C’est au Trio (1932) d’Aram Khatchatourian (1903-1978) qu’il revient d’ouvrir la soirée. D’emblée, l’Andante con dolore, con molto espressione évoque les origines arméniennes du compositeur né à Tiflis. Orientale, la clarinette se mêle à un violon lyrique qu’accompagne un piano assez métallique. Inspiré de danses traditionnelles, l’Allegro s’avère plus rythmé, mais aussi plus ciselé que le premier mouvement, assez pâteux. Quant au troisième et dernier, Moderato offrant des variations sur une mélodie ouzbèque, il se donne des allures de berceuse pour verser ensuite dans un folklore assez kitsch.
Avec les Quatre chansons russes achevées en 1919, dans la lignée populaire des Soucoupes (1917), Stravinsky rassemble des pièces « sans grand souci de cohérence à la demande d’une cantatrice croate » – dixit Marcel Marnat. Comme accompagnateur de Françoise Kubler, le pianiste Markus Belheim se fait plus expressif. Le soprano, monocorde sur Canard, propose un Chant dissident tout en couleur et rondeur.
Duos pour violon et violoncelle Op.39 (1909) permet à Reinhold Glière (1875-1956) [photo] d’organiser de courtes joutes pacifiques aux climats contrastés. Ainsi se succèdent un poignant et douloureux Prélude, une Gavotte sautillante invitant à la futilité d’une danse de cour, Cradle song à la tendre langueur, Intermezzo aux accents de valse viennoise, etc. Cependant, la lecture de Nathanaëlle Marie et Christophe Beau offrent un son propre qui rend bien sage cette œuvre fantaisiste.

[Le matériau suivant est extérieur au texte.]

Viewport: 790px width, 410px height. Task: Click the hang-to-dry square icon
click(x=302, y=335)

Une « suite vocale et instrumentale » attend le public après l’entracte : Sept romances sur des textes d’Alexandre Block (1970), signé Chostakovitch (1906-1975). Au cœur d’un trio instrumental – avec qui elle dialogue à tour de rôle –, la voix délivre la poésie symbolique de Block, tantôt mélancolique ou sereine, tantôt vaillante. Malheureusement, des approximations de part et d’autres gâchent ces moments déjà bien rares en salle.
En sonate, quintette ou concerto, la clarinette tient une place à part dans le catalogue d’Edison Denissov (1929-1996) et il est évident que celle d’Armand Angster mène le jeu dans Oda (in memoriam Che Guevarra, 1968). La première partie de l’œuvre la confronte à des interventions dramatiques, et de moins en moins discrètes, de la percussion assurée par Emmanuel Séjourné (caisse claire, cymbale) et du piano. Marquée par le jeu sur les cordes de ce dernier, par la présence d’un gong et d’un bol, la seconde partie installe une certaine douceur, comme si l’instrument à vent avait imposé sa loi.

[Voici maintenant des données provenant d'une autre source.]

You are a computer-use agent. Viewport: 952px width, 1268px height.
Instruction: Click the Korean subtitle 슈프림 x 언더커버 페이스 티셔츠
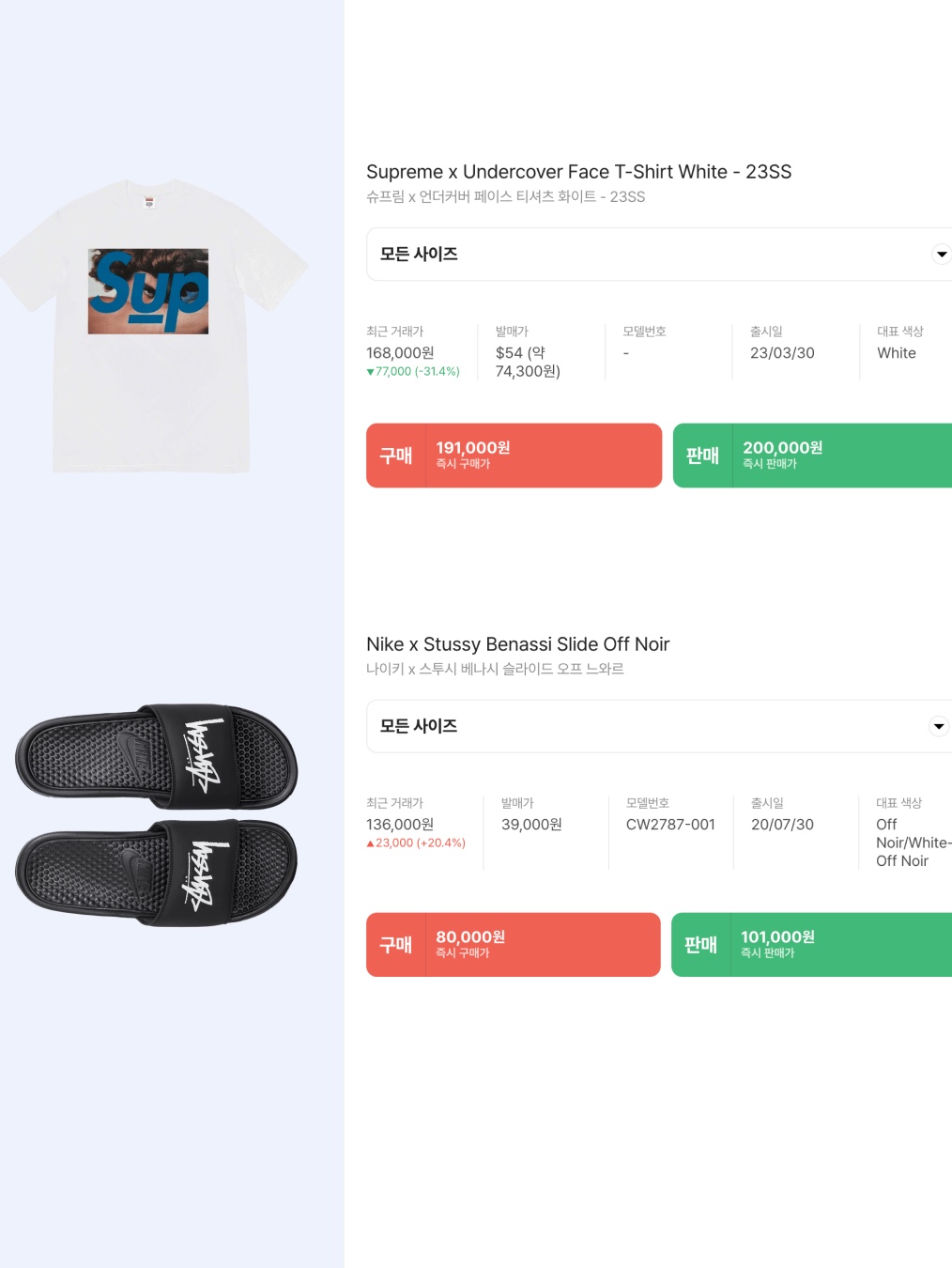point(505,196)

De formation scientifique et artistique, Iouri Kasparov (né en 1955) dévoue Cinq figures de l’invisible (2010) « à différentes formes musicales invisibles, qui se nourrissent d’éléments thématiques différents et ont une coloration émotionnelle différente ». Ces miniatures contrastées, en création française devant leur concepteur, offrent des sonorités qui les ancrent dans ce début de siècle : wood-blocks qu’on croirait assaillis par un pic vert, embout de clarinette tenu à la main, archers sur le bois de l’instrument ou encore coups de marteau sur le plancher de la scène.